RECORDS SUPPLIED
***
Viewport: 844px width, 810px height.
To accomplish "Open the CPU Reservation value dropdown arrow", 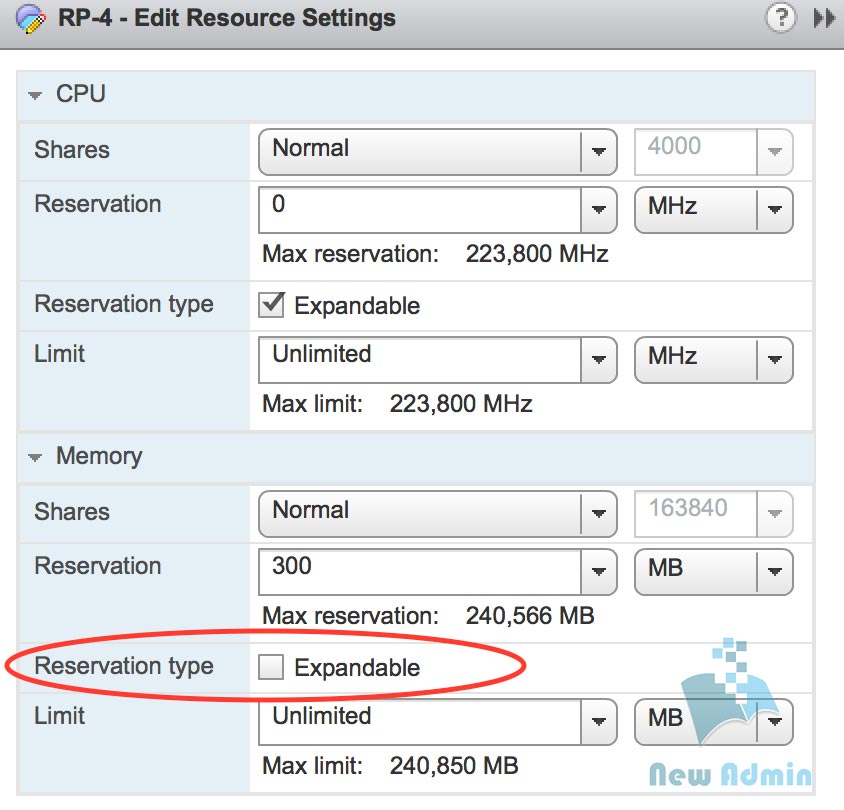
***
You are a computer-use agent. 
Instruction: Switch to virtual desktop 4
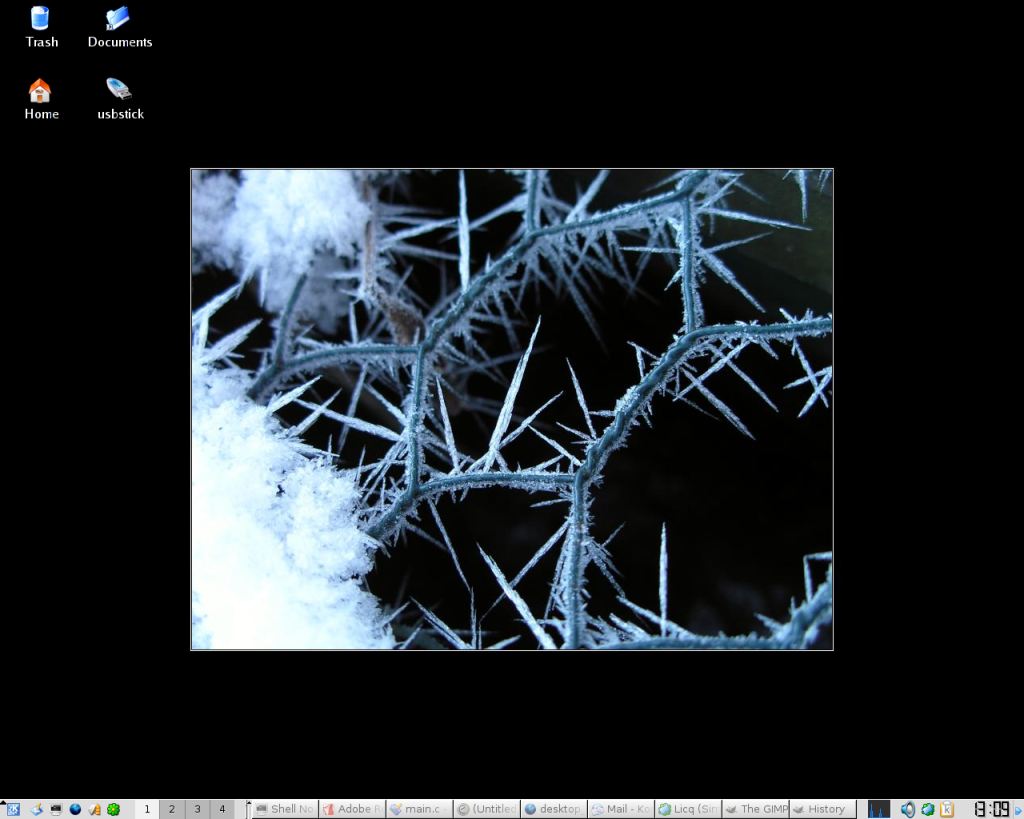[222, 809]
***
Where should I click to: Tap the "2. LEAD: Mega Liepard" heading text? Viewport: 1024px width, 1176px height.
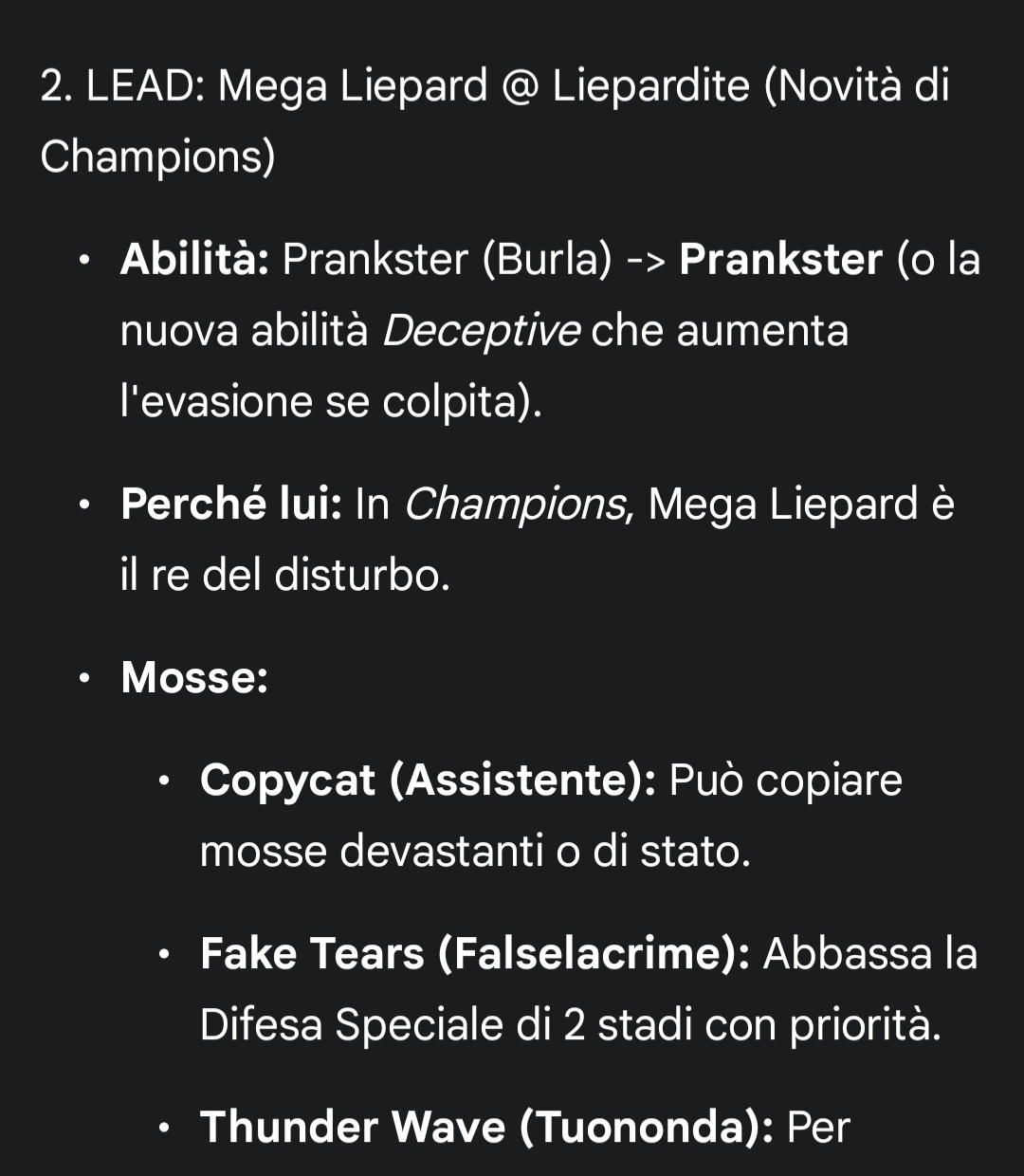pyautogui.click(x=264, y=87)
***
Quote the rows from the line with "Viewport: 844px width, 810px height." to the line with "the CPU Reservation", both included, leaving out the pictures.

EXERCISE OUTPUT
Viewport: 844px width, 810px height.
To accomplish "Open the CPU Reservation value dropdown arrow", 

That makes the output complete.